A lot of the comments the woman, Shoshana Roberts, receives in the video come in the form of “hello” or ”good morning.” On their own, these greetings could be seen as benign. This ambiguity provoked a debate about what counts as harassment.
What I find troubling in these conversations is society’s frequent inability to trust women’s knowledge and definitions of harassment. It is well documented that when women speak about their experiences of sexual harassment, objectification or abuse by men, they are often not believed. Anita Hill’s 1991 testimony against Clarence Thomas is great example of this. They are told that they are exaggerating, confused, or are being dishonest and manipulative.
For a lot of women, the video was a visual example of what they go through constantly. According to one study, 65 percent of women have been harassed on the street. But the video also served as proof to those who question the credibility of women who have spoken out about their ordeals with street harassment.
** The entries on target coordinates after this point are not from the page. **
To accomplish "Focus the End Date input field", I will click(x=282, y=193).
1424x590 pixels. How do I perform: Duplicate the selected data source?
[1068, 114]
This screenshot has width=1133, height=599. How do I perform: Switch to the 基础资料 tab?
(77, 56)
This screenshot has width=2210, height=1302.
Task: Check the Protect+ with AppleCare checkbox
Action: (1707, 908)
The video is not perfect — it creates an unfair profile of what a harasser looks like, for which it has been widely criticized. It does not show the complexities of street harassment, nor is it representative of the harassment faced by different types of women. Had she been black, or transsexual, we may have seen something much worse. Even so, it demonstrates just how constant and exhausting street harassment is.
When women start public conversations about this problem, they often find themselves not just describing their experiences, but also insisting on their veracity. Given that they are speaking about their own lives, this can be particularly frustrating.
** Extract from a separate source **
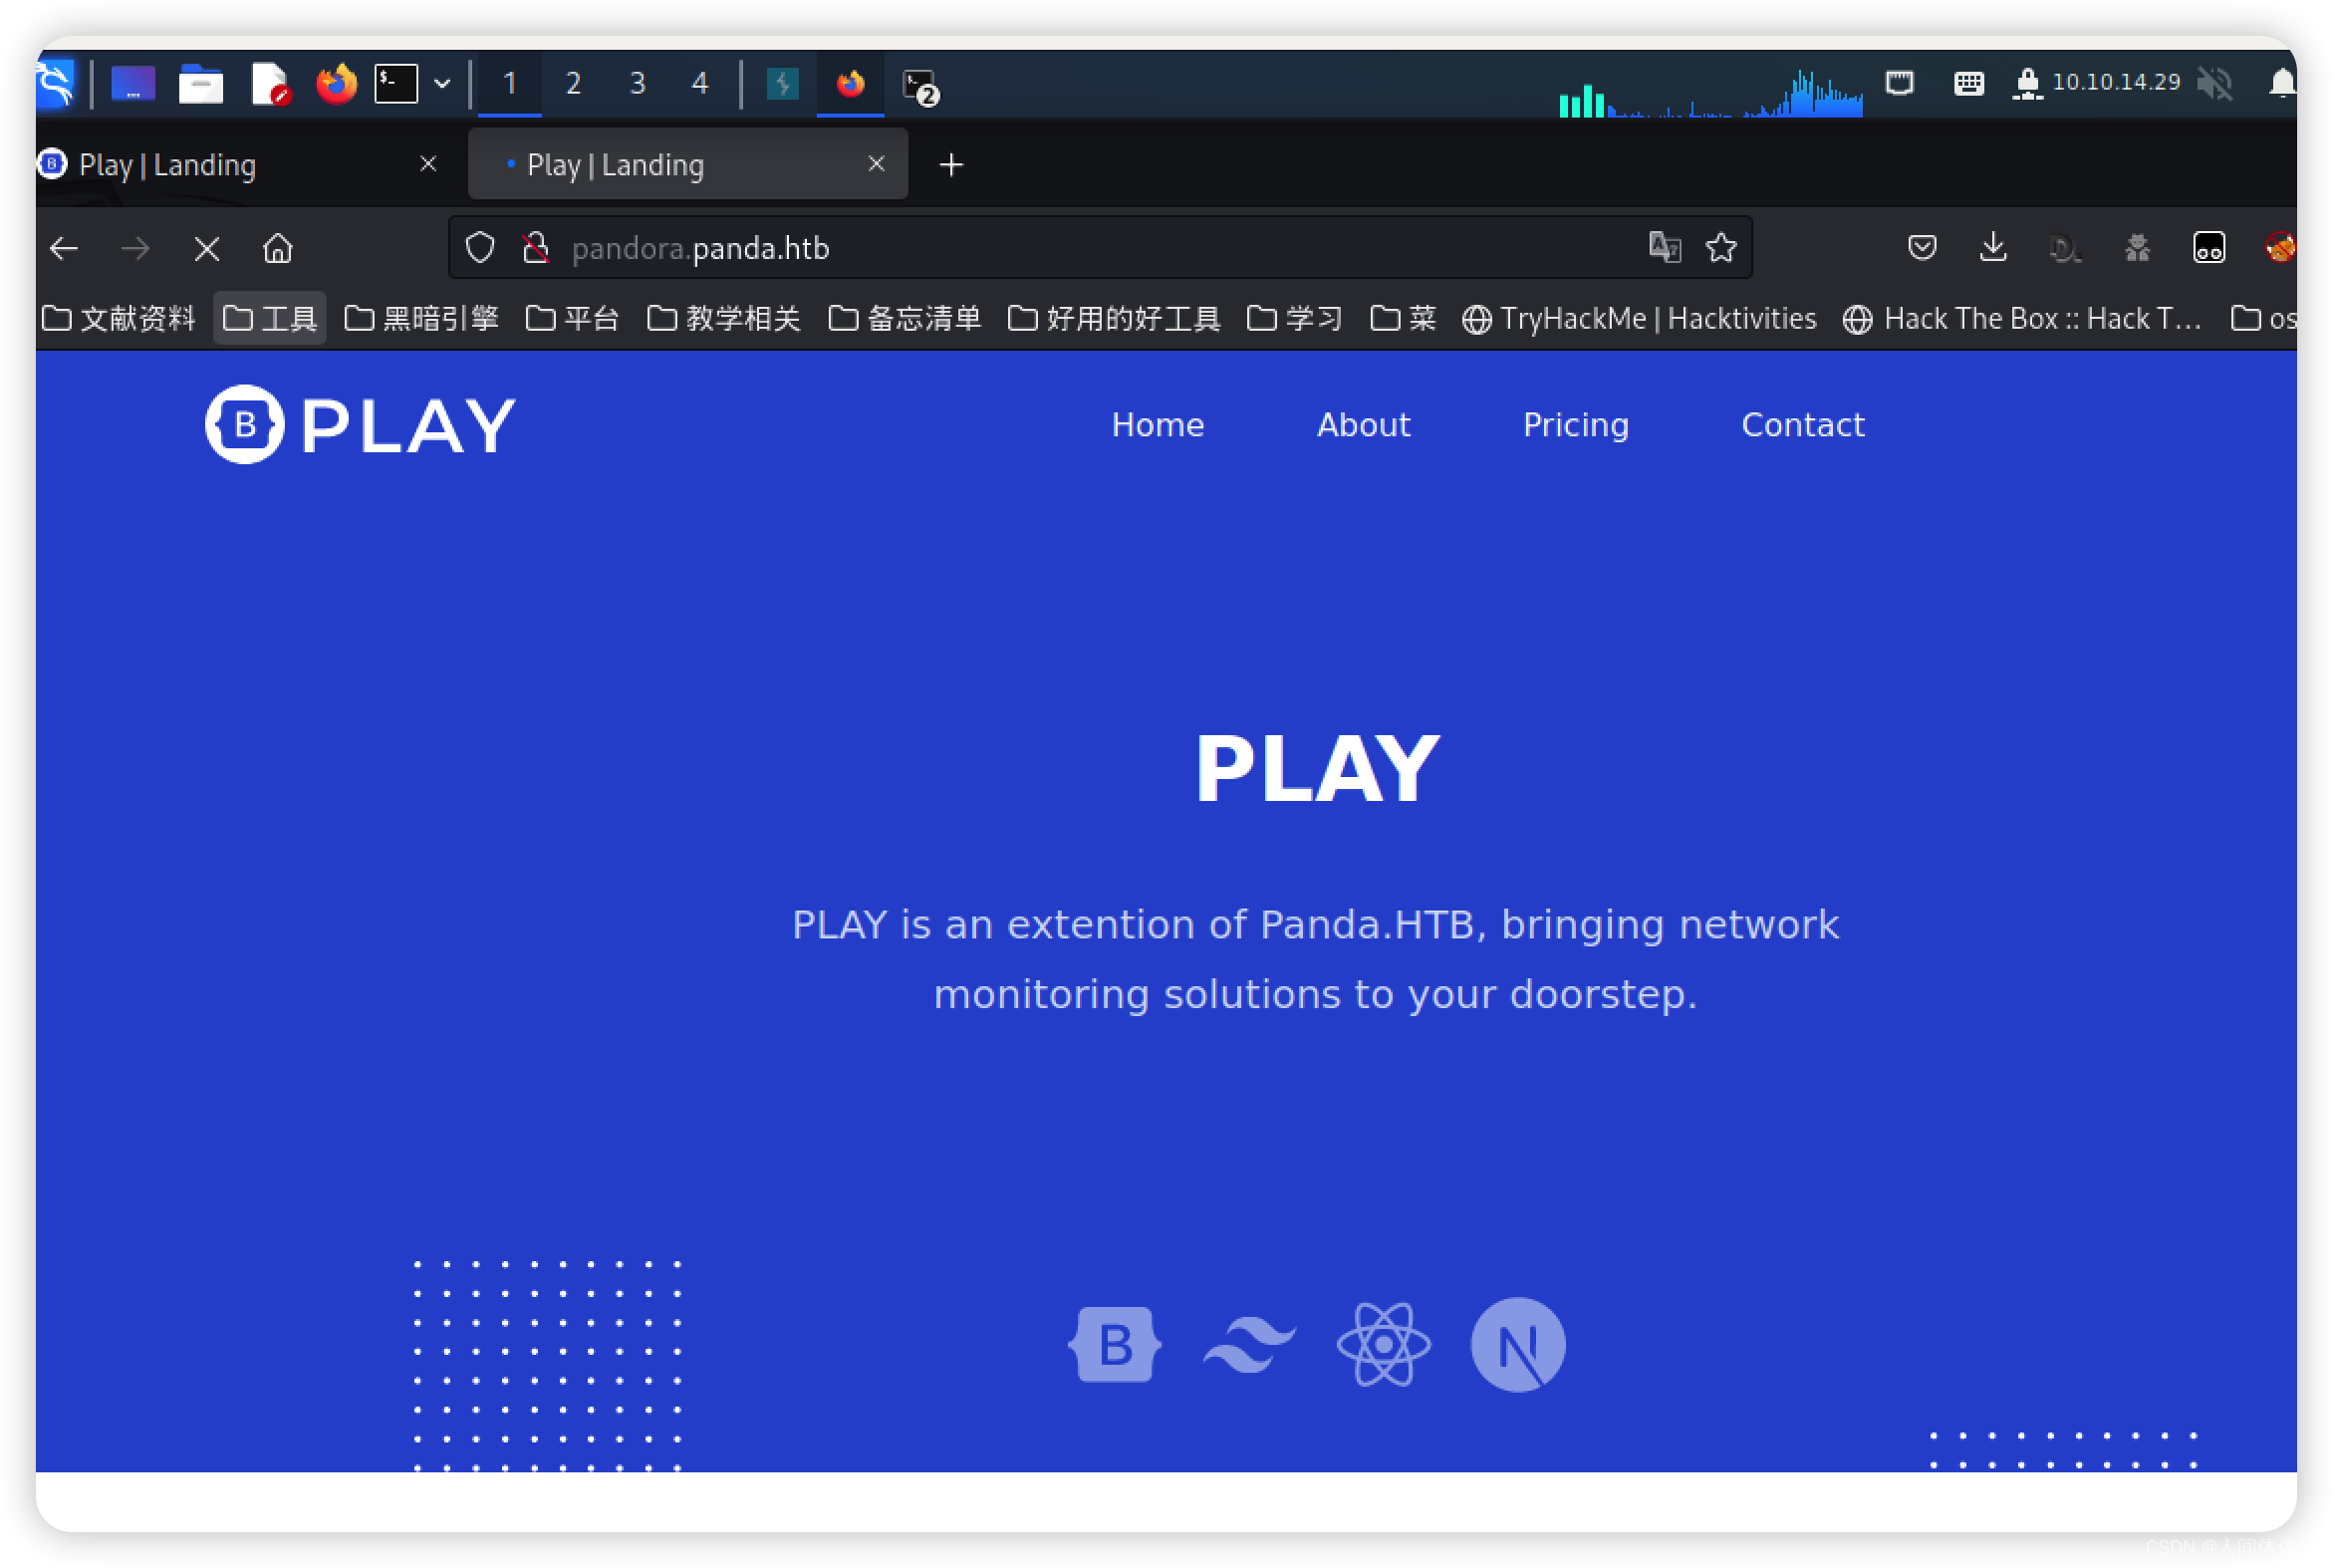The image size is (2333, 1568).
Task: Open the 好用的好工具 bookmarks folder
Action: (1115, 318)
Can we not trust women to know the difference between a compliment and a degrading comment on their appearance? Or tell the difference between a friendly hello from a neighbor, and a greeting that’s meant as an advance?
When women insist that a “hello” comes across as laden with insidious sexual intent, or sounds potentially aggressive, wouldn’t empathy and a willingness to understand be the best response? To suggest that women should take these advances as a compliment, or an innocent greeting, is not only dismissive, it’s insulting.
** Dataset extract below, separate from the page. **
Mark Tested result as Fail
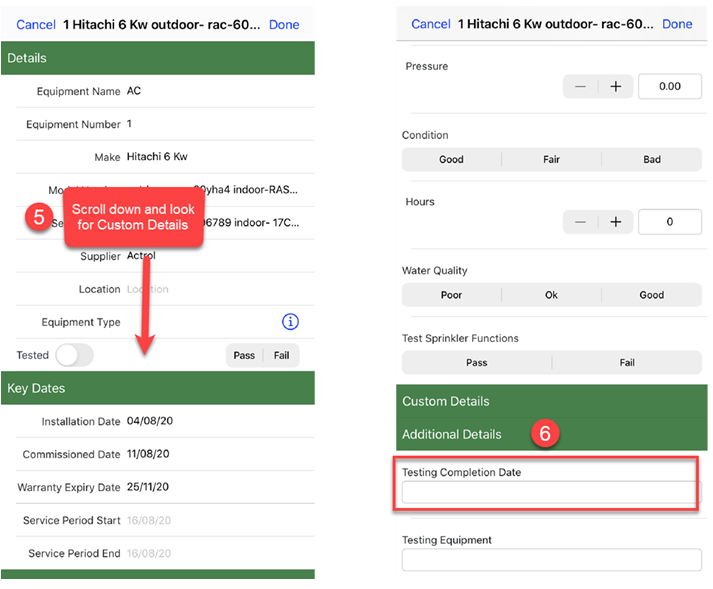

When women leave these debates online, close their computers, and walk outside, many of them are met with the very treatment that the video shows. Women have to live this reality on a daily basis. Many endure the constant stream of leers, crude comments about their bodies, gropes, and sexual gestures. Women endure men yelling at them from across the street, as well as insults from men when their catcalls are dismissed.
Are women who speak out about such harassment anti-social people who reject all contact with strangers? No — they are simply women whose experiences with sexism have forced them to navigate their interactions with strange men carefully.
What looks like a harmless line to a catcaller can often feel like something more sinister to a woman. This is especially the case given that many women perceive a perpetual threat of violence if they don’t respond to these acknowledgments the right way.
These fears are not unfounded. Mary Spears was murdered for rejecting a man’s advances in Detroit. A woman in New York City had her throat slashed last month after refusing to talk to a man. I’ve met women who have been physically assaulted by men for not giving their phone numbers.
These are not isolated events. Every time a man comes on to a woman, how or if she responds is not just a matter of politeness, it can be a matter of safety. This is not an exaggeration. This is not confusion. This is a truth being told by a woman who lives with the frustrations and dangers of sexism. And that should be enough for you to stop, listen, and believe me.